Melissa O’Shaughnessy paperwork the streets of New York in her first guide

The street photography by New York based photographer Melissa O & # 39; Shaughnessy has been featured in numerous exhibitions and books, including the new release by Colin Westerbeck and Joel Meyerowitz & # 39; Bystander: A History of Street Photography (2017), but Perfect Strangers: New York City Street Photographs is the first monograph of her work.

"The book is the culmination of seven years of work on the streets of New York City," O’Shaughnessy told CR. "There are few good street photos, that's why it took me so long to build a work that I was proud of and that I thought was worth a book."

Above: Fifth Avenue, 2017. Above: Fifth Avenue, 2018. All images from Perfect Strangers: New York City Street photos by Melissa O’Shaughnessy, published by Aperture

The photographer says she got into photography late after starting in her early 40s after working for a small finance firm and raising her three children. "I spent my early days learning the craft of black and white film photography and gradually shifting to color and then to life on the streets of New York City and beyond," explains O’Shaughnessy. "At some point along the way, I started thinking of myself as a street photographer, although I by no means limit myself to genre or nickname."

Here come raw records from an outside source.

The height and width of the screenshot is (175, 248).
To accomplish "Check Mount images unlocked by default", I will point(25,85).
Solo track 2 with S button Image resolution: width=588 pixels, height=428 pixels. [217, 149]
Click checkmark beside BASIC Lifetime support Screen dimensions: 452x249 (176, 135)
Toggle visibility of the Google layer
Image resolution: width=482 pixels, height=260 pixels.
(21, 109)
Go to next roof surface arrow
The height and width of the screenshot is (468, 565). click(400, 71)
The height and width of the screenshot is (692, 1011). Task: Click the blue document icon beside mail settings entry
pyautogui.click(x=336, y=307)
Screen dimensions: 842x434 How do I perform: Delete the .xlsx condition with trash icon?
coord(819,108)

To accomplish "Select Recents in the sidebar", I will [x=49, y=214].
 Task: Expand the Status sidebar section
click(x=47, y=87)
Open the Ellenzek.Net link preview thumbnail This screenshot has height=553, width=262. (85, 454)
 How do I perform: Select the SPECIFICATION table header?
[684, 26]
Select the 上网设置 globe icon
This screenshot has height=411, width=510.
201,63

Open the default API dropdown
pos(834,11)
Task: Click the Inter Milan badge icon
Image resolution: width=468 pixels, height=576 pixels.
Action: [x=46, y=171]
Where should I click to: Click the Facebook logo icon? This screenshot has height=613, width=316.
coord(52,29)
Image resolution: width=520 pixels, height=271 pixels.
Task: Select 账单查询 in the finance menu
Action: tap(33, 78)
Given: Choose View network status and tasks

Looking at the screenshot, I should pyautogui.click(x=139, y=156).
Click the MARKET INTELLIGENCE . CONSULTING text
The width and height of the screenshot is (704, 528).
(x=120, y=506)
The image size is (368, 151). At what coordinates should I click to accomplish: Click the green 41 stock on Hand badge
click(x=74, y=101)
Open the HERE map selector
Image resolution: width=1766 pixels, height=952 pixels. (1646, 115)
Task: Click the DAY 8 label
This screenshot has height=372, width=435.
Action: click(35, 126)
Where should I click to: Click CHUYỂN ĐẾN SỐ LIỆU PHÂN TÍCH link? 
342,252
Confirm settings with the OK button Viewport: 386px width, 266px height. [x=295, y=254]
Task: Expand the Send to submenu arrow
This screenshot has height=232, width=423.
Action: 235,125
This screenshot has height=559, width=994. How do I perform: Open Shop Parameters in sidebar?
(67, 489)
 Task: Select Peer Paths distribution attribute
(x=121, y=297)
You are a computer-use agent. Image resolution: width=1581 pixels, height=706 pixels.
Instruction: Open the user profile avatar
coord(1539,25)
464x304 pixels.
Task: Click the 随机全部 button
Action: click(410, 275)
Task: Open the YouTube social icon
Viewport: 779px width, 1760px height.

Although she finds it difficult to define her style, O’Shaughnessy says that she works instinctively and tries to convey a sense of reality and honesty with her photographs. "I hope that my photos convey the joy I find in what I see and in the energy and sometimes bizarre behavior of the people I meet on the way," she says.

Fifth Avenue, 2019

As expected, people are the focus of the photographer's work and a cast of fascinating characters is presented to us in Perfect Strangers. "Denise Wolff (my wonderful editor at Aperture) and I started with a batch of over 300 photos and gradually edited them down to the 91 that appear in the book," says O’Shaughnessy of the editing process. “During a series of weekly meetings, we sequenced the photos – and there were several iterations of the sequence along the way – to reveal the mood and tenor of the story we are telling about life in New York City at that particular time wanted and of my particular vision of it. "

O’Shaughnessy believes that the rich streets of New York City will always inspire photographers, and she believes it is important to note the historical significance of the city in relation to the genre of street photography. "Its streets and avenues have been used by many greats in photography, from Diane Arbus and Garry Winogrand to Joel Meyerowitz and Helen Levitt," she says. “The city has diverse crowds and an irresistible energy, and at certain times of the year the light can be sensational. Add in the background of all the jar and architecture and it turns into a delicious stew. "

Sixth Avenue, 201642nd Street, 2019

Although O & # 39; Shaughnessy has established herself as a street photographer, as in the art world, the photography industry still has a habit of defining artists by their gender first, and as such, she is in a handful of exhibitions titled "Women Street Photographers" or "Women Street Photographers" to see something like that. It's still something that O’Shaughnessy struggles with, although it is clear that female street photographers are not so much of a minority right now, and she feels it is important that she and her colleagues be at least universally recognized.

“I think the problem is complex and nuanced. On the whole, I can safely say that in the past women – in many, if not most, aspects of the arts, culture and commerce – had fewer opportunities than men, ”she says. "I also think it's a matter of awareness and exposure, and I think female street photographers happily begin to receive both in greater numbers."

42nd Street, 2018Sixth Avenue, 2016

O’Shaughnessy reflects on the development of street photography and says that her subjects have changed rather than changes in her technique. “When I started, cell phones were nowhere near as ubiquitous as they are today. It's difficult these days to take a picture with not many – or most – of the people locked in the frame on their small screens, ”notes the photographer. “And of course the Covid-19 pandemic has fundamentally changed street life in New York and in every other big city. The crowd is gone, everyone is masked, aloof and careful. I think the book feels like it's from a completely different era, even though the work is still very young. "

Looking through O’Shaughnessy's pictures creates a longing for a time before Covid. However, it is also a reminder of what will hopefully return, a time when we can revel in the hustle and bustle and being close to people again. Although that may be a long way off for now, O’Shaughnessy hopes the book can at least offer this warmth and intrigue. "I want people to enjoy our fellow wives and men wherever they are," she says. "People are so beautiful, in all their infinite variety."

Broadway, 2016

Vesey Street, 2015

Seventh Avenue, 2017

Fifth Avenue, 2019

Perfect Strangers: New York street photos of Melissa O’Shaughnessy published by Aperture are available now.